Now, as you raise the temperatures of a sample it increasingly emits so-called blackbody radiation. By the time you reach ~ 600° some of this emission is in the visible – the sample is red hot. The equation governing the black body emission is –

       The blackbody emission       LB (λ, T)dλ = (2hc2 /  l 5) x exp (hc/lkT –1)-1d λ

in watts, metres-2, steradians-1

                                                where :-

h = Planck’s Const.
c  = Vel. of light
l = wavelength
k = Boltzmann Constant
T = Temperature

Hence it turns out that if you are using red or green excitation (remembering that for all practical purposes one is ‘always’ operating on the Stokes side of the existing line) the sample emission becomes obtrusive by 700° C. Clearly, this is not a problem if ones’ aim is to study organics or polymers when temperatures between ambient and 300° C are required but molten salts or molten inorganics are a different matter. They may well need heating to 1000° C or more. See Figure 1.

 

Figure 1. Blackbody emission curves for an emitter at 200K 
(top spectrum), 1800K and 1600K (bottom spectrum). 
Note that as the temperature rises the strength 
of the emission rises at all frequencies and that 
the maximum moves to higher frequencies.
Visibly excited Raman spectra lie to the right of 
the plots. F-T Raman spectra excited by 
the NdYAG laser lie in the indicated domain.

Fortunately, there is a way of discriminating the sample emission from the Raman scattering – phase sensitive detection. If the source (laser) is interrupted with an electronic or mechanical chopper at frequency ν chop the Raman radiation, which is essentially instantaneously excited will appear at this frequency and exactly in-phase with the chopper. The sample emission will be continuous, see Figure 2. The detector (usually a photo-multiplier) out-put is then fed through a phase-sensitive detector an electronic device which is tuned to look for the chopped rather than the continuous signal and hence the Raman spectra can be detected against a heavy emission background. That the method works is perhaps best demonstrated by the Raman spectra of flames! Back in 1971 we had a look at flames and were able to discriminate between the Raman spectra of the gases within the flame (CH4, CO, CO2, N2 etc) and the very intense emission from the flame itself. See Figure 3.

Figure 2

 

Figure 3. Spectrum (a) is that of the flame plus the Raman experiment.
The bands marked S are the lines due to the flame emission
and the background is also due to the flame.
After passing the signal through a phase sensitive detector, we get spectrum (b).
Now, only the Raman bands appear.
Identification (partial): Swan bands are due to C2 radicals
in the hydrocarbon/air flame.
~2900 cm-1   CH4
~2300 cm-1   N2
Series ~800/600/400   Rotational bands due to H2

Nowadays UV, visible and deep red spectra are almost invariably detected using CCD detectors. Although the technology exists to make these devices discriminate between AC and DC signals, it is complex and rarely encountered hence most current Raman systems do not have the facilities to discriminate against backgrounds. On the other hand, they do have very considerably enhanced sensitivity versus their historical counterparts based on photo-multipliers. It is possible to trade-off this sensitivity against discrimination but the results don’t really compare with the old methods. The logic is explained in Ref 1, however the point to remember is that if you need to examine a heated sample with a visible instrument you are OK up to 600° C or so. As a result, no problem is encountered with organics and polymers.

▶ _Given instruction_
According to the passage on Raman spectra of heated samples, what method separates the sample emission from the Raman scattering? The records come from a separate source.

▶ _Material shown_
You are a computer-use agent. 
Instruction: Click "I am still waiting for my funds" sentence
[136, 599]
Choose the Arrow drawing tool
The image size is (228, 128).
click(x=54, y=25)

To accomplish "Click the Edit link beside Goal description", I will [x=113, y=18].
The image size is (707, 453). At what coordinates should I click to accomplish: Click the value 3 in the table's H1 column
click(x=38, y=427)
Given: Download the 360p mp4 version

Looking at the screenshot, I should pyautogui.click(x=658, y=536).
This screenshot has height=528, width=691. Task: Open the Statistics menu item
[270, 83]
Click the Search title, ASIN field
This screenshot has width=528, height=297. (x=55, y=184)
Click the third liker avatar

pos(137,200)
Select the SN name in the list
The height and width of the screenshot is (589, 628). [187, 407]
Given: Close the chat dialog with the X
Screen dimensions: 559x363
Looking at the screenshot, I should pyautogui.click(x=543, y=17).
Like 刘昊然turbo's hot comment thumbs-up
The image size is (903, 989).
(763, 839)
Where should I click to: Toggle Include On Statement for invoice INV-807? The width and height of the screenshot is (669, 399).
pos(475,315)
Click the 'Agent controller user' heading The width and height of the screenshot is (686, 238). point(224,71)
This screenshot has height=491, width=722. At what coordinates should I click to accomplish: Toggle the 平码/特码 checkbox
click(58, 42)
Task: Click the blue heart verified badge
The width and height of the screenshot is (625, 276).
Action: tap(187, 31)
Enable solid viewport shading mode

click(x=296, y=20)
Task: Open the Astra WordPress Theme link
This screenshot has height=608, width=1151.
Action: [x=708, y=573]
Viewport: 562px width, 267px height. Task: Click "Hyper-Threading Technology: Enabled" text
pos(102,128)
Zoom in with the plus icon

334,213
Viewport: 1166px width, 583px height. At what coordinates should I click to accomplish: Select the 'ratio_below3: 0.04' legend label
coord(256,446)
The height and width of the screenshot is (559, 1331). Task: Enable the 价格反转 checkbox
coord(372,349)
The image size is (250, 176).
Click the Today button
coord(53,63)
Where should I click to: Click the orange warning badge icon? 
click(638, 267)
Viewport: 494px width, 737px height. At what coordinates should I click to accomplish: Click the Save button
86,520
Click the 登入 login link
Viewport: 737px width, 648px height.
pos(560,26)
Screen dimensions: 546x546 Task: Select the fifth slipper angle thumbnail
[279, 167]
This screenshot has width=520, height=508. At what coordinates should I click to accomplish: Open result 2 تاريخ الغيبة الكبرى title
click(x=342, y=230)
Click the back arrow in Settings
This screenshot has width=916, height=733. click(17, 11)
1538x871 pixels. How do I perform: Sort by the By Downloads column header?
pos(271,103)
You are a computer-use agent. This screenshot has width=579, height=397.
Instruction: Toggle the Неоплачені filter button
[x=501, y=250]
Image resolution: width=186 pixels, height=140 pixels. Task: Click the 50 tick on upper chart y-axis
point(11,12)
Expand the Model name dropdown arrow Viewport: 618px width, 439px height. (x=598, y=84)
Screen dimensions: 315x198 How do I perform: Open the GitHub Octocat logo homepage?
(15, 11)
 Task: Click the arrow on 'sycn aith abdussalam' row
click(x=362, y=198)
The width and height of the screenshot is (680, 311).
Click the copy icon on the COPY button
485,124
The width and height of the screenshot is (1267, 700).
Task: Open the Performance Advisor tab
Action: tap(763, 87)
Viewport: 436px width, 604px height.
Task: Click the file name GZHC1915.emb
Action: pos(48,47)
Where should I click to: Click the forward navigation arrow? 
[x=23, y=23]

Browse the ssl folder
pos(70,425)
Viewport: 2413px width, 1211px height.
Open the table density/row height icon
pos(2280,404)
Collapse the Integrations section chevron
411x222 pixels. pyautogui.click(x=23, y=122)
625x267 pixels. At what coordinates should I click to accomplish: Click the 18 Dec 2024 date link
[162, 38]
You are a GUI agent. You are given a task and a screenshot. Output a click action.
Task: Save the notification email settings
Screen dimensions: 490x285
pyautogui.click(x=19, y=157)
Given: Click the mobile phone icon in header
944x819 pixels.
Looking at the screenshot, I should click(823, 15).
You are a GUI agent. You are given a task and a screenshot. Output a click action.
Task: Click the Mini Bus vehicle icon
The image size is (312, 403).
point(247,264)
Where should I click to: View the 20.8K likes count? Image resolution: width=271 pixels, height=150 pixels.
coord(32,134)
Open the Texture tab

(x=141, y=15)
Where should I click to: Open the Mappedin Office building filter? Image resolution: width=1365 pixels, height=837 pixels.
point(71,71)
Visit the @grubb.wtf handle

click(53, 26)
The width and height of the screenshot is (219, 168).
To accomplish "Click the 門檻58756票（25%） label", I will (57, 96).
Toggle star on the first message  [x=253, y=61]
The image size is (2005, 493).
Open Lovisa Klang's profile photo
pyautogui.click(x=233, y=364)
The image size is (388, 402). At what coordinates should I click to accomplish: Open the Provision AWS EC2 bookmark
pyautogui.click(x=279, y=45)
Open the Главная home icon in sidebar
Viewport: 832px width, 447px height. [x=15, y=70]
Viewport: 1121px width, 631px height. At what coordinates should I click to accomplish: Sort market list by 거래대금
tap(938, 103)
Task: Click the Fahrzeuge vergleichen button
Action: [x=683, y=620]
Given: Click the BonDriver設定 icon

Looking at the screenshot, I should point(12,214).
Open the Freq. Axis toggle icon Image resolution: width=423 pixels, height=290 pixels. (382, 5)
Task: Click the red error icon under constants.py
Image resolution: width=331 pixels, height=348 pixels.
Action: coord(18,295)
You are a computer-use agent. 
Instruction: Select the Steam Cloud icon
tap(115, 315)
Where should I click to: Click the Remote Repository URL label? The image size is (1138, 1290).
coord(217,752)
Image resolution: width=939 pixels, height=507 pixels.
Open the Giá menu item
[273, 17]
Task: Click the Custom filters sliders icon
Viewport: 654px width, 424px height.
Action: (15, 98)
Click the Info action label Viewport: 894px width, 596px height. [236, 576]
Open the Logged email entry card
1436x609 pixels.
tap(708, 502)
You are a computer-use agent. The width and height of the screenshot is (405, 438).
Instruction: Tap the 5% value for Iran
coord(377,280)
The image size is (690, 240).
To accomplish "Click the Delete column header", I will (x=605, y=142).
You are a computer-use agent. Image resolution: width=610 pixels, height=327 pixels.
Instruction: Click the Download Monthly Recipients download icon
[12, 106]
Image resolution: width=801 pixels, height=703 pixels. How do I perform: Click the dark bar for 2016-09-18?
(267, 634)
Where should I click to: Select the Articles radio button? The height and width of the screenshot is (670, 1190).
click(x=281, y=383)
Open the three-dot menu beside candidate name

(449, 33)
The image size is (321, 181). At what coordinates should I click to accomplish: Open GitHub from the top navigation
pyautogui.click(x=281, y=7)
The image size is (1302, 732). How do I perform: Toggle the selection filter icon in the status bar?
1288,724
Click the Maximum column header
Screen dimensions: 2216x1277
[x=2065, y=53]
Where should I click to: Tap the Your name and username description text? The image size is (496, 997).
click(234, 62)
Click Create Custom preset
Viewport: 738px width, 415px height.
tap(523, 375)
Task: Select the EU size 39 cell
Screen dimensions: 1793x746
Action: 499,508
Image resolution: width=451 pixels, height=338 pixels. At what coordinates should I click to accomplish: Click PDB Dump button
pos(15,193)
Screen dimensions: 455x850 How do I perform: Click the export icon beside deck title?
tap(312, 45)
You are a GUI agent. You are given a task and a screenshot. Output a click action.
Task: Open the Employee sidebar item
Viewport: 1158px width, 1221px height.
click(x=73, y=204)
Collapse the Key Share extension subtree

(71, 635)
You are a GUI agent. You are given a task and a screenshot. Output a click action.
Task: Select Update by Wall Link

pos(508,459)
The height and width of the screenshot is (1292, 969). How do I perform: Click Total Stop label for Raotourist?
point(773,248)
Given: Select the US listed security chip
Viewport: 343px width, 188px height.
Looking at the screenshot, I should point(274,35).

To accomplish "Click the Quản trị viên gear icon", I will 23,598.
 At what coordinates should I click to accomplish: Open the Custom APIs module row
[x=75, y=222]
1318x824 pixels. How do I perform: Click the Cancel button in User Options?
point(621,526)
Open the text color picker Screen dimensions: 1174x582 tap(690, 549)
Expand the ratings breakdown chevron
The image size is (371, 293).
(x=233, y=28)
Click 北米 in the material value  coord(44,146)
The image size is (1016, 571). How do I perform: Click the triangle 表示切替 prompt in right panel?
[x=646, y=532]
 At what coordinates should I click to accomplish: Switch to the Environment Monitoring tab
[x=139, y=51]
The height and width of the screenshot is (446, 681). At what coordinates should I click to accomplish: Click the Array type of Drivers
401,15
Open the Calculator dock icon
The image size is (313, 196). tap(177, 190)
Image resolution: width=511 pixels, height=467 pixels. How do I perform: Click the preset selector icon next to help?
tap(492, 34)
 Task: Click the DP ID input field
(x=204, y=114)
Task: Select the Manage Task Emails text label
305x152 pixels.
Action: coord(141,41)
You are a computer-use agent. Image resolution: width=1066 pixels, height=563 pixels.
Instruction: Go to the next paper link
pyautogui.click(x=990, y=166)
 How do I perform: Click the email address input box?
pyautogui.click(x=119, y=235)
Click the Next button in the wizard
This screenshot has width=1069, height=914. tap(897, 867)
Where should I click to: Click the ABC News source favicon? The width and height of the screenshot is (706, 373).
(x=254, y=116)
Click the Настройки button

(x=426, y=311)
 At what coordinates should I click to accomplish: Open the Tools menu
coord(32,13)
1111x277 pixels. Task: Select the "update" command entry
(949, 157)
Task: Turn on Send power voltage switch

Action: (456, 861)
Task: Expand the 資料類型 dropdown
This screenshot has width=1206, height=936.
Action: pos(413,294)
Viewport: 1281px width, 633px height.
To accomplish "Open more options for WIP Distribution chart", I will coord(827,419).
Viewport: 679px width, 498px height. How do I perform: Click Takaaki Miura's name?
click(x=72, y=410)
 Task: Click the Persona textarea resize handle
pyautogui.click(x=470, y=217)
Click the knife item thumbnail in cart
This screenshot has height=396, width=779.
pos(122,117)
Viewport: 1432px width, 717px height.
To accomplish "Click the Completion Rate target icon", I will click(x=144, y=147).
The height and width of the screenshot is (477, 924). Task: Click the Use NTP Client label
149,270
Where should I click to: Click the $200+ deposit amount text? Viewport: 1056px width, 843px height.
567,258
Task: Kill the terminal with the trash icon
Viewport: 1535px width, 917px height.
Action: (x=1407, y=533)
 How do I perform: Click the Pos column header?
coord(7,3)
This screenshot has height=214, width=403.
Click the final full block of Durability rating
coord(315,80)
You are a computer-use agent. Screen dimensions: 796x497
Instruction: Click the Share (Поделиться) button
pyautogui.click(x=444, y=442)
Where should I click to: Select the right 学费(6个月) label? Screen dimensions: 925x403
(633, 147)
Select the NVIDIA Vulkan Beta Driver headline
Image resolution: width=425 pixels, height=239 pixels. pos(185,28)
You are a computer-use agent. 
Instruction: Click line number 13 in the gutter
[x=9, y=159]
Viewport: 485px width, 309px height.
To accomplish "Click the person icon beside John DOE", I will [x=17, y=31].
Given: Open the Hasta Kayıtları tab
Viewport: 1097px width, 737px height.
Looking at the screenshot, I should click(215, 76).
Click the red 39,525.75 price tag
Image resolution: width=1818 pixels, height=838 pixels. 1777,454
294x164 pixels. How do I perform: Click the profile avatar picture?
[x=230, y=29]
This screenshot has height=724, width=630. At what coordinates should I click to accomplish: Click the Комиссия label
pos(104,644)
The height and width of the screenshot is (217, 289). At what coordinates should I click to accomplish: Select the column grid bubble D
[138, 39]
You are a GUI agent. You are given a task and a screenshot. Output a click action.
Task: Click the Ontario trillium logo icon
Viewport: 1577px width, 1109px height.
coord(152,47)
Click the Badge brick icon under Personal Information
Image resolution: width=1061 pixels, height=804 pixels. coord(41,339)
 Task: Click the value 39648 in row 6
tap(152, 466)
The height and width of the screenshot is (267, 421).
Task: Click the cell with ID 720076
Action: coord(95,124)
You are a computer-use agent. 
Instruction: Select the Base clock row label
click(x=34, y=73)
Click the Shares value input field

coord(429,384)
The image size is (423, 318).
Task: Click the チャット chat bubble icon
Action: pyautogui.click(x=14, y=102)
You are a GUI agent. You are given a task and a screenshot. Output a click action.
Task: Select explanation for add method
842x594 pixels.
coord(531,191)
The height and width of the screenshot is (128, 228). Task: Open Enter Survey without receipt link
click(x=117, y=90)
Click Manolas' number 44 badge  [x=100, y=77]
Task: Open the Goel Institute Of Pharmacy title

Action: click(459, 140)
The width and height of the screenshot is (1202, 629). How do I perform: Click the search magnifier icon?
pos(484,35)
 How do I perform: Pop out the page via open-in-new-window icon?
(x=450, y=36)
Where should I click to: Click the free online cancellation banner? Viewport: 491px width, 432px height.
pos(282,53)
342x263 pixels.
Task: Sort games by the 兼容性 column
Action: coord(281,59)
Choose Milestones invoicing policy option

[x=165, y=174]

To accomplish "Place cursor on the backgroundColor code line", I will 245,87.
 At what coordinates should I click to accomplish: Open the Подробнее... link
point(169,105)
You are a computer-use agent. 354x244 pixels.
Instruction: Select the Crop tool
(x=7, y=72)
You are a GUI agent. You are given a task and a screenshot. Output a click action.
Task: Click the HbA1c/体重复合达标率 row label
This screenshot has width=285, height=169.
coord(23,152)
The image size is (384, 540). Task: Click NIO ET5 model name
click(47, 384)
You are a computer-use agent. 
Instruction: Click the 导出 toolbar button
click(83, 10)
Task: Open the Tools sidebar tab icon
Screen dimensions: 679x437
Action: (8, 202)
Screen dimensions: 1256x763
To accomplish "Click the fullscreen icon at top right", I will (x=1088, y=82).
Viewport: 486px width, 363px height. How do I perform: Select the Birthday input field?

▶ _Response to the exercise_
Phase sensitive detection.